While I’m off, some flashbacks from Morning Shots past. Plus today’s Quick Hits from The Bulwark homepage.
This is kind of a deep-dive… from all the way back to December 23, 2020:
Near the end of the miniseries Band of Brothers, the guys from Easy Company are shown riding in a convoy of trucks past a bedraggled column of German prisoners, some of whom are riding in carts drawn by horses.
Private David Webster is appalled by the scene and shouts at them:
Hey, you! That's right, you stupid Kraut bastards! That's right! Say hello to Ford, and General fuckin' Motors! You stupid fascist pigs! Look at you! You have horses! What were you thinking? Dragging our asses half way around the world, interrupting our lives... For what, you ignorant, servile scum! What the fuck are we doing here?

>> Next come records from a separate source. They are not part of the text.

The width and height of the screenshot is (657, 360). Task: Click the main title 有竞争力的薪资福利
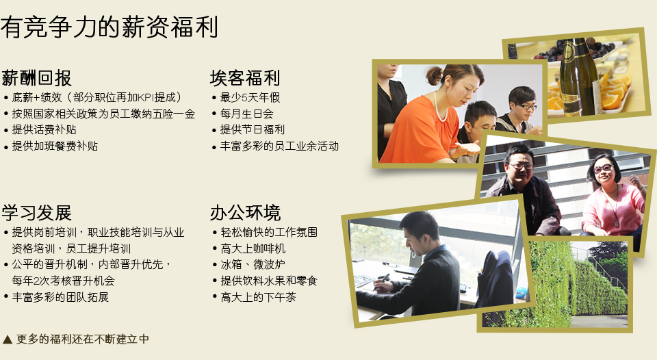click(110, 27)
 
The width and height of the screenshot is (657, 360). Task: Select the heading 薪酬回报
click(36, 78)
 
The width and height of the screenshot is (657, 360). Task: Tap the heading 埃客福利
click(245, 78)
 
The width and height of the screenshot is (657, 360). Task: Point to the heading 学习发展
click(36, 213)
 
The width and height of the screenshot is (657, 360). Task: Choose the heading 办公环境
click(245, 213)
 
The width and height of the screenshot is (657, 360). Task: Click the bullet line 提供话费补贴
click(44, 130)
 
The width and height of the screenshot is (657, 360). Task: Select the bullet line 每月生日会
click(247, 114)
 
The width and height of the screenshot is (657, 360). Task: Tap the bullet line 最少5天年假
click(250, 98)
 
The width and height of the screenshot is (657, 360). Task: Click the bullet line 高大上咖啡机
click(253, 248)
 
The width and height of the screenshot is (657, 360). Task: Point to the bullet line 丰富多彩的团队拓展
click(60, 297)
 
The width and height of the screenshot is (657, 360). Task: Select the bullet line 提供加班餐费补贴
click(55, 146)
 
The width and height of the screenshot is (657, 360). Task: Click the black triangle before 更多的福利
click(7, 339)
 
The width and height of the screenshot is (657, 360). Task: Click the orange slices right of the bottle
click(615, 90)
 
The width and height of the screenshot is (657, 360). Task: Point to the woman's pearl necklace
click(439, 107)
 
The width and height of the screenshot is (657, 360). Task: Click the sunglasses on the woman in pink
click(603, 169)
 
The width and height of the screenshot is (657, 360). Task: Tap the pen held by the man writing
click(382, 281)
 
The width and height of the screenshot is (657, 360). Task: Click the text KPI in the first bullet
click(146, 98)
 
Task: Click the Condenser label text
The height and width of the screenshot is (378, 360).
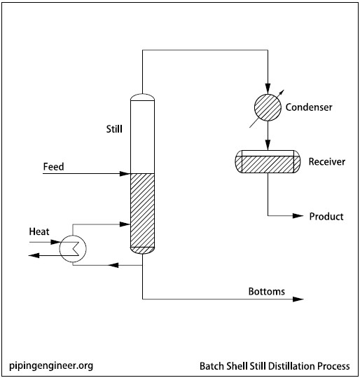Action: pyautogui.click(x=309, y=107)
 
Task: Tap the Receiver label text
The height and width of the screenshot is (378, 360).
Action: pyautogui.click(x=326, y=162)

I woke up this morning thinking about him.
Admittedly, the parallels are hardly exact, but as I’m looking over the clusterfuck of American conservatism on this almost-Christmas Eve, I feel a kinship with Webster.

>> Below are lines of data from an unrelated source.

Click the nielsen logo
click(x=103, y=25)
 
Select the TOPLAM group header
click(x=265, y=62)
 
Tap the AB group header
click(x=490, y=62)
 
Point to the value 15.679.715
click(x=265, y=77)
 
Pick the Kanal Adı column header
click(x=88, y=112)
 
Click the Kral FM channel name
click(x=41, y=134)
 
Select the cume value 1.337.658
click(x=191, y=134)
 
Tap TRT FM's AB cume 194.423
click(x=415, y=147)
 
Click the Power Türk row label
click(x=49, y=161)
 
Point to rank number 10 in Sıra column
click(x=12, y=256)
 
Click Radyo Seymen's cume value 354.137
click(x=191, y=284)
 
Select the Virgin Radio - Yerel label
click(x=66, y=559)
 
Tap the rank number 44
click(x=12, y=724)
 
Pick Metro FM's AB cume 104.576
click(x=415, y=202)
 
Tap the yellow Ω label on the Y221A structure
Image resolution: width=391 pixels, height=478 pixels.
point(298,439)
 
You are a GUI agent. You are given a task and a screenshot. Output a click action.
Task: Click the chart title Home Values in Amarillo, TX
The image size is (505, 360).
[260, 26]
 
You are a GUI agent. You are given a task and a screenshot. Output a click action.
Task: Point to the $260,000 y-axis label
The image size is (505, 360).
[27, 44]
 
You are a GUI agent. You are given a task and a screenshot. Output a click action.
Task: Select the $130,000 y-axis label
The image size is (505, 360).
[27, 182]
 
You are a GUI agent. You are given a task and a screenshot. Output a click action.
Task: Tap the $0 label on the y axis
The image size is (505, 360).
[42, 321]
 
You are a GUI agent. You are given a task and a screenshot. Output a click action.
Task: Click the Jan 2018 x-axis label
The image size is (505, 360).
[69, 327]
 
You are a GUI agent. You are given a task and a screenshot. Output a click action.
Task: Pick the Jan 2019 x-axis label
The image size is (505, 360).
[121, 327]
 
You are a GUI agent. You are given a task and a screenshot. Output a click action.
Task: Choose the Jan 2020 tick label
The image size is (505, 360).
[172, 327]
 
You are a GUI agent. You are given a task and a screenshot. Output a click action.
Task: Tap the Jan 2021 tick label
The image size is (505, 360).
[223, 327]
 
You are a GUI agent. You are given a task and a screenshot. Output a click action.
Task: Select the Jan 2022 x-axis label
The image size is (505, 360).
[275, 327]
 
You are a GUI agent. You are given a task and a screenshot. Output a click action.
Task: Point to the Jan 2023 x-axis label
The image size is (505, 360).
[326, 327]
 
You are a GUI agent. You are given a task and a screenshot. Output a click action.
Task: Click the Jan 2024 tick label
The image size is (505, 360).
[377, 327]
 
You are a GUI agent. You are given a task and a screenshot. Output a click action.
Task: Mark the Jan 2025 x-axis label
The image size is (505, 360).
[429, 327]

What were you thinking? You cowardly, ignorant, servile scum?
It’s not like you were not warned. Again and again.
It’s not as if it wasn’t obvious from the very beginning who Donald Trump was. You had to know it would come to something like this.
Now look at you. You have Trump.
You’ve dragged this country into this place: more than 323,000 dead Americans, a president plotting to steal an election, whispers of military coups, pardons for crooks and war criminals, a potential constitutional crisis, and a possible government shutdown. And, after four interminable years, a nation that is dumber, crueler, and more divided.

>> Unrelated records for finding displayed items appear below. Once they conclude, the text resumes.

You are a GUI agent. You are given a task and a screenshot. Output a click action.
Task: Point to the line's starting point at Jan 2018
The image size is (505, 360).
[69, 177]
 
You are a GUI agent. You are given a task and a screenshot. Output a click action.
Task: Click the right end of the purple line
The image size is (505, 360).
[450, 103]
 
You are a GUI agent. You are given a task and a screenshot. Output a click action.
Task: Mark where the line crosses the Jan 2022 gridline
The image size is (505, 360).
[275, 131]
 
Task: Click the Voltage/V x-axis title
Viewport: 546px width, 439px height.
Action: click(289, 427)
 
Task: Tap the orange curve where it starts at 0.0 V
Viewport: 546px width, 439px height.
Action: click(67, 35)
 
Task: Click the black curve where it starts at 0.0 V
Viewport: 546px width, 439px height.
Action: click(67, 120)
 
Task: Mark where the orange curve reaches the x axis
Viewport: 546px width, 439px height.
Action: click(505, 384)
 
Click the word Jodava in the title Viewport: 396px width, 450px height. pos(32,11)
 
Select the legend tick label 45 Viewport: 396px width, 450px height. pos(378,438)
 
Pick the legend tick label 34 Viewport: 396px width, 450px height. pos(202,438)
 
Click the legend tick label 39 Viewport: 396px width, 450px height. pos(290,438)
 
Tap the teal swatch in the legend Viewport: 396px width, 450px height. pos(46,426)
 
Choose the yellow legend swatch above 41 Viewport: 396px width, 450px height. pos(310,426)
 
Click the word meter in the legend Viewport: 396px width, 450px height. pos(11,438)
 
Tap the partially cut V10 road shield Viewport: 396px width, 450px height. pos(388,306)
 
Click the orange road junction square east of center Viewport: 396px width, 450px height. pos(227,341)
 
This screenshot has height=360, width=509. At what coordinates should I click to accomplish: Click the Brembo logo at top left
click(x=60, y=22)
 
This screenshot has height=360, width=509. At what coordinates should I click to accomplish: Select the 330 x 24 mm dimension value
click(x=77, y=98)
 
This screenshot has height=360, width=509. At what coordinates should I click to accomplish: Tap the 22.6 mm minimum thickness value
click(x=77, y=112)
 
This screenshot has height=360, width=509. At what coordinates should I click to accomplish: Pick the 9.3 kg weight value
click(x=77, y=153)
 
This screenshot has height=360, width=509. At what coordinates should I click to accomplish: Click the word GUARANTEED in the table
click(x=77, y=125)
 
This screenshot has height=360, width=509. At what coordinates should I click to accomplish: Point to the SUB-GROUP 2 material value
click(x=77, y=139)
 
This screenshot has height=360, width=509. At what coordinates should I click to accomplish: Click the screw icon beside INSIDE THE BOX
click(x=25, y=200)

For what? What the fuck are we doing here?
Let me repeat this: none of this is new. As far back as August 2015, I wrote that Trump was “a cartoon version of every left-wing media stereotype of the reactionary, nativist, misogynist right.”
Back then there was still time to say no. Some of us desperately made the case that he was a disaster. In May 2016, in the last appearance I will ever make on Fox News, I said:
Donald Trump is a serial liar, a con man who mocks the disabled and women. He’s a narcissist and a bully, a man with no fixed principles who has the vocabulary of an emotionally insecure nine-year-old. So no, I don’t want to give him control of the IRS, the FBI, and the nuclear codes. That’s just me.
But you went along with it. You thought you could ride it out. You thought the tradeoffs were worth it. You thought you could Make America Great with this ignorant, petulant man-child.
One conservative commentator after another torched their reputations, if not their consciences, polishing the orange turds.
The anti-anti-Trumpers sat it out, or spent their time assuring us it wasn’t so bad and that the real threat was radical woke socialists like… Joe Biden. When they weren’t actually concocting elaborate defenses for Trump’s mendacity, they rationalized, or played an endless game of whataboutism.
Back in June, my colleague Sarah Longwell asked the same question that’s nagging me today:
Did they really think that putting a man bereft of character, decency, and empathy in charge of the country wouldn’t make a difference?
Did they really think that dismissing each instance of his racism, bullying, fecklessness, megalomania, corruption, lies, and stupidity it wouldn’t have a cumulative effect?
From the day he came down the escalator, Trump promised to burn it all down. And now Conservatism Inc. is surprised the country is on fire?
What did they think was going to happen?
So don’t pretend you are really surprised. You may be appalled by what you are seeing, but nothing that is happening now — the reckless attacks on constitutional norms, the flood of lies and conspiracy theories, the bullying, insults, or chaos — is inconsistent in any way with what you have known for years.
But you truckled, wheedled, and hoped he’d eat you last.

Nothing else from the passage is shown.